I think we should just be friends. It’s not you, it’s me.
Okay, so that’s two clichés — both of which (in some form of another) I uttered during my first breakup. Let’s start with the latter.
It’s not you, it’s me. I take full responsibility for the demise of this relationship. I was too shy to communicate my wants and needs earlier on, and by the time I realized the things that made me unhappy — I didn’t have the drive to try and fix things. I liked you. But that’s the thing — I liked you. I was excited by the idea of falling in love with you. You were — are — smart, funny, talented, and oh so cute with your blue eyes and scruff, but that didn’t do it for me. You were also passive, indecisive, the Robin to a whole world of Batmans. Perhaps I am the victim of one too many works of fiction, but I need a man who, well, is a man. Maybe that’s one of the pitfalls of trying to date when you’re young — being swept up in a whirlwind of whiskey and conversation, only to wake up, weeks later, with the realization that you’re with what Mindy Kaling describes as a “man-child.”
I’ve come to realize, that people (both men and women) tend to be at wildly varying degrees of accomplishment (referring to jobs, health, and accomplishment in the Jane Austenian sense) during two stages of their life: their 20s and “the end.” How you are functioning at the end of your life depends on many things, but mostly how you lived it and took care of yourself during the time you were given on this planet. Some senior citizens are confined to bedpans and nursing homes, while others can still be found kayaking and roaming the streets of whatever city they decided to use their retirement funds on that week.
The same can be said of people in their 20s. Granted, you’ve only been alive for 20-something years — but during this time you’ve had the opportunity to grow as a person, using whatever books/movies/life experiences that’ve come your way to further yourself and learn. A man encroaching on his mid-to-late 20s, can either be on the cusp of his career — he’s passionate and excited about life, and may be getting his shit together sartorially — or he could still be living in a post-college haze of bro-nights, video games, and shattered illusions of what he though life would be like.
I don’t regret any of it. I loved the excitement I felt every day when things first began to develop — the way my heart would flutter every time you IM’d me — saving me from just another menial day at work. I liked that you felt that I was someone you could confide in — someone who could share in your life’s problems and joys. I loved that you could make my friend’s laugh and that you would invite me to partake in the occasional guy’s night — knowing that I could hold my own in a room of beer, scotch, and invisible cigars.

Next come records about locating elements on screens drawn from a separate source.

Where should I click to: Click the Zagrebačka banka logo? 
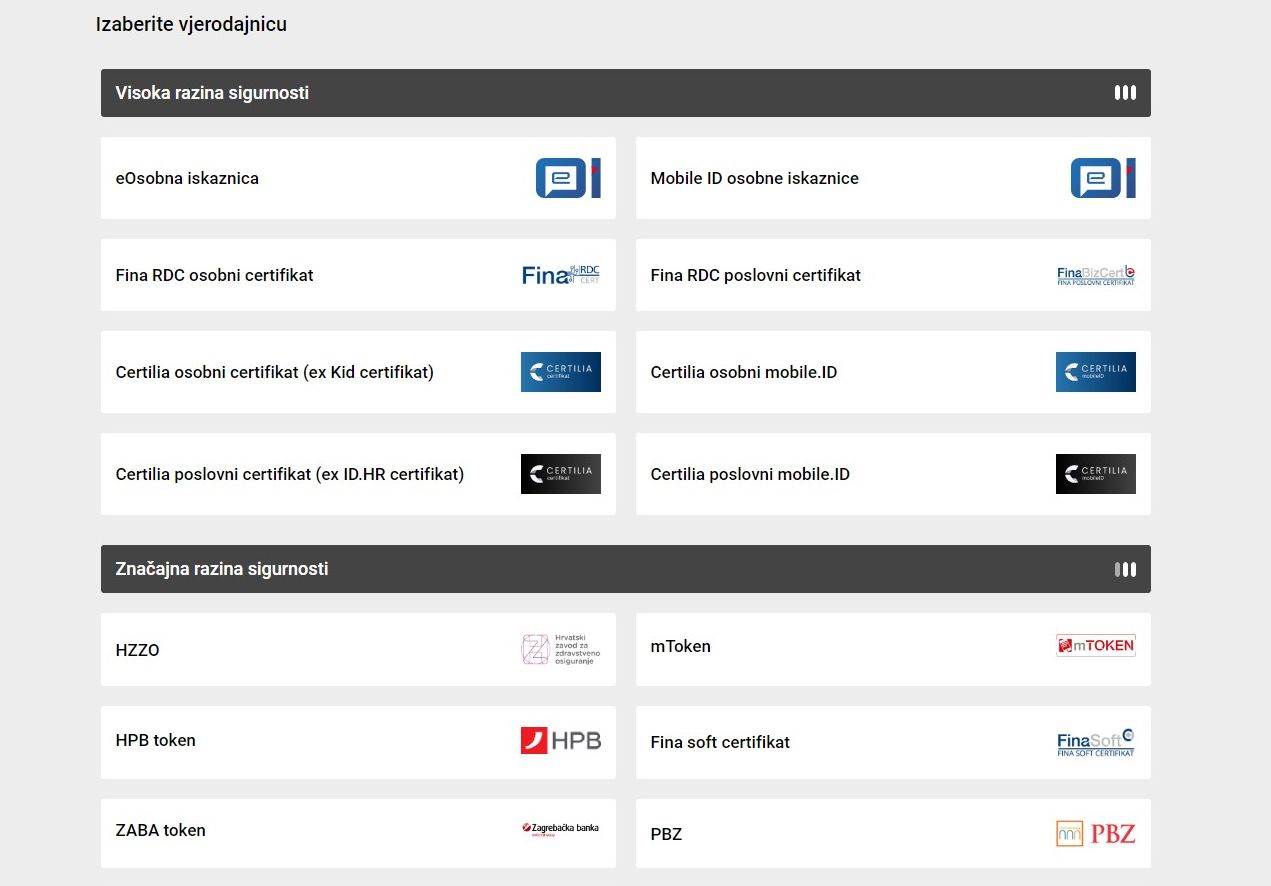point(560,829)
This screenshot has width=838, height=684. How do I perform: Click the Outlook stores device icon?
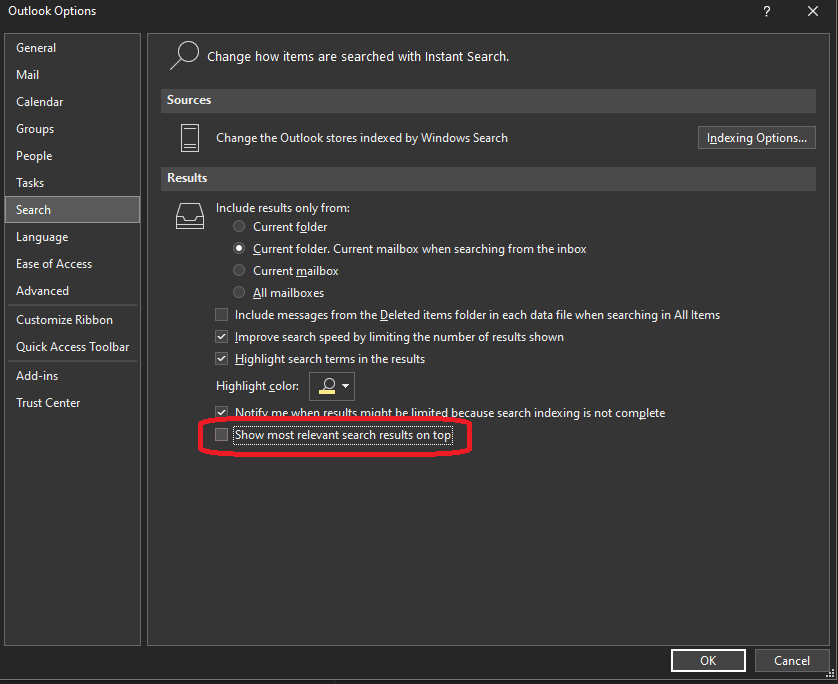pyautogui.click(x=190, y=138)
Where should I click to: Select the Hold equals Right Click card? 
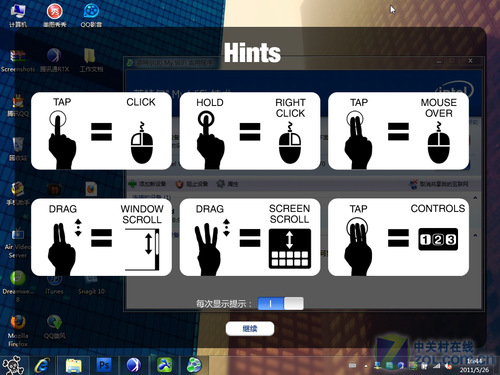point(250,131)
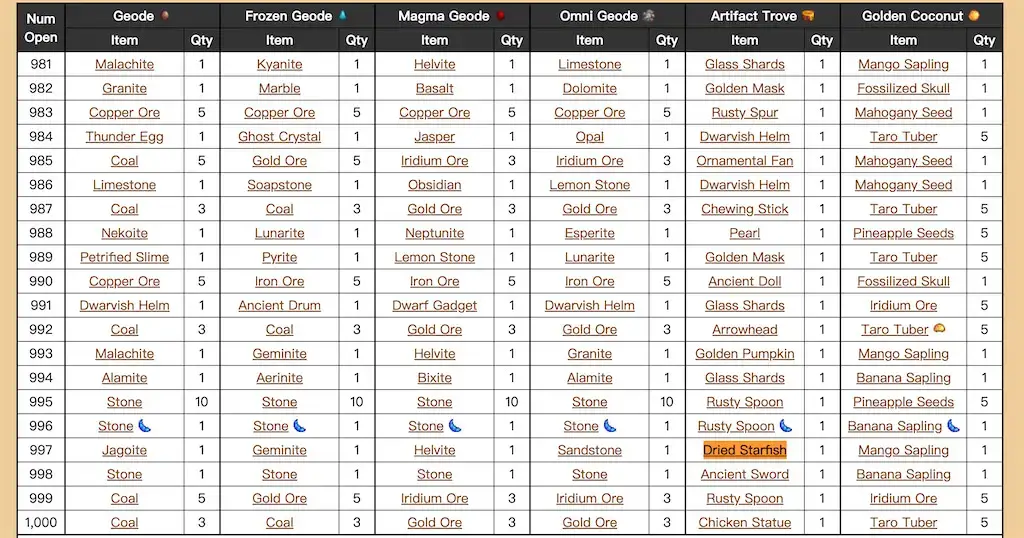Screen dimensions: 1024x538
Task: Click Qi bean icon in Geode column
Action: [x=144, y=426]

I learned from this. I learned that I couldn’t deal with your lack of reciprocated questions. I learned that I need to voice my thoughts on us — on what was and wasn’t working. I learned that we were not meant to be. I need a man who is curious about my life and who wants to take me to such-and-such exciting restaurant/movie/place because he thinks it’ll make me happy. Which brings me to…

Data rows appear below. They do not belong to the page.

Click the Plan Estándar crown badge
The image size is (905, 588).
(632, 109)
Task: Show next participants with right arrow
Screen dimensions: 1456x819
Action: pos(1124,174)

I think we should just be friends. We were before, and I hoped that by ending things now, we could still be. We had more fun during those times — hanging out in diners late at night, sneaking alcohol into movies, laughing for days with our combined host of friends. I know you’re hurt. Breaking up sucks. I made the mistake of watching Crazy, Stupid, Love and cried myself to sleep that night. Knowing that I was the infliction of your pain made me sick. I wasn’t expecting to feel sad — I thought, for a moment, that I may have made the wrong decision. If breaking up was my choice, shouldn’t I feel better about it? But eventually, I did. I knew that in breaking up with you, I was potentially severing ties with all aspects of our life together, both before and after us. I feel jealous whenever my friends run into you around town — always wishing I was there to see how you are, hoping you’ll realize that you’re over me. I miss us as friends.
It’s not you, it’s me. I think we should just be friends — can we, please?